- _SOURCE EXTRACT_:
[START]
# New for me - getting babies to slip with broody hen.



## 7chicks (Jun 29, 2012)

Little excited, and a good amount of nervous. I have an Australorp who went broody about 5 days ago. Lost one of my first girls that I have had since she was a day old chick and had just turned 4 years old this 5/16. Between the sadness of losing Chloe and the temptation of broody Lilah, I ordered 3 day old chicks this morning that will be females. 1 - Silver Laced Wyandotte, 1 - Buff Orpington, and 1 - Ameraucana. 

The babies will be here this next Tuesday June 10th which happened to fall on my day off. My plan is to slip them under Lilah. I've never done this process before so I'm looking for any advice from those who have done this. I have a tractor coop that I will be beefing up and getting ready for Lilah and the babies to be in. 

Anything in particular I need to know about the breeds I chose and about how to get Lilah to take to the babies?

Thanks for your help.


----------



## robin416 (Sep 8, 2013)
[END]
- _TASK TO COMPLETE_: Reproduce the broody hen forum thread above word for word.

(Word and element location data)
[START]
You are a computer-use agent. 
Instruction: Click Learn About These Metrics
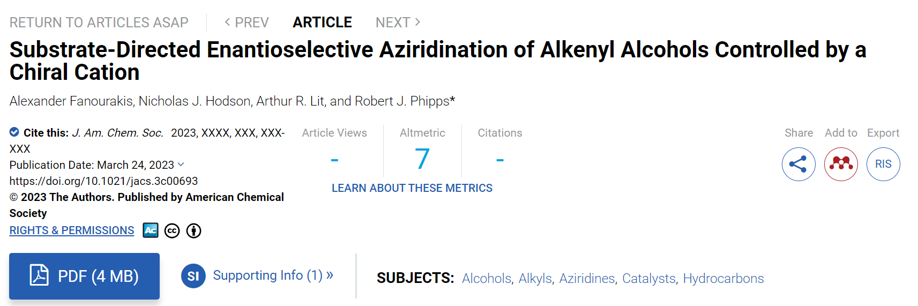[x=412, y=188]
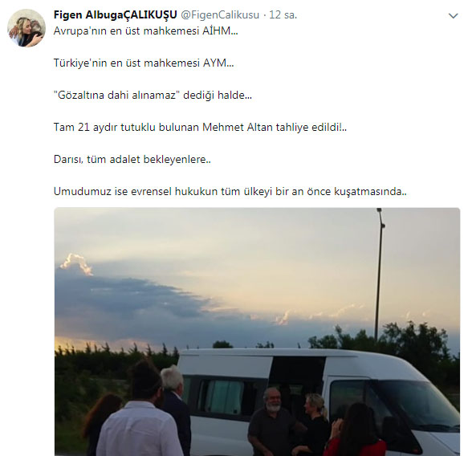Click the woman in red in the photo
464x456 pixels.
click(356, 430)
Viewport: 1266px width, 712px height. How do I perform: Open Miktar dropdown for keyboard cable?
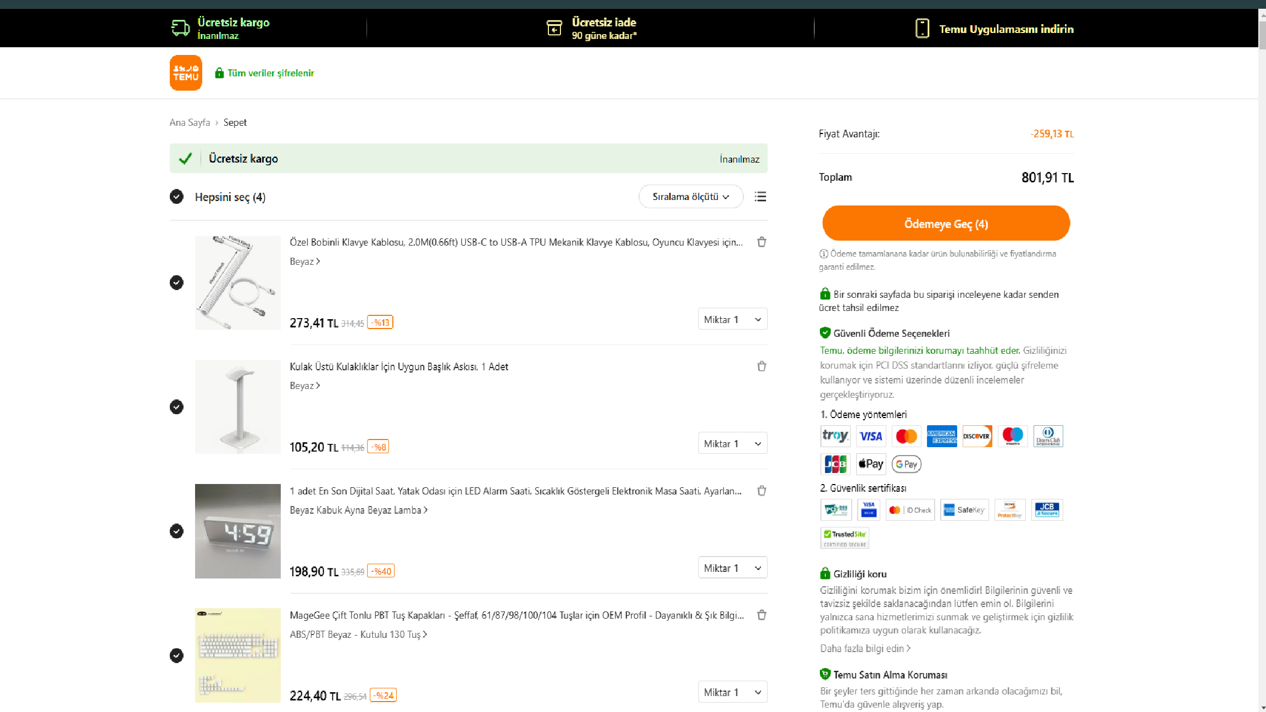(x=732, y=319)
[END]
- _OUTPUT OF THE EXERCISE_:
# New for me - getting babies to slip with broody hen.



## 7chicks (Jun 29, 2012)

Little excited, and a good amount of nervous. I have an Australorp who went broody about 5 days ago. Lost one of my first girls that I have had since she was a day old chick and had just turned 4 years old this 5/16. Between the sadness of losing Chloe and the temptation of broody Lilah, I ordered 3 day old chicks this morning that will be females. 1 - Silver Laced Wyandotte, 1 - Buff Orpington, and 1 - Ameraucana. 

The babies will be here this next Tuesday June 10th which happened to fall on my day off. My plan is to slip them under Lilah. I've never done this process before so I'm looking for any advice from those who have done this. I have a tractor coop that I will be beefing up and getting ready for Lilah and the babies to be in. 

Anything in particular I need to know about the breeds I chose and about how to get Lilah to take to the babies?

Thanks for your help.


----------



## robin416 (Sep 8, 2013)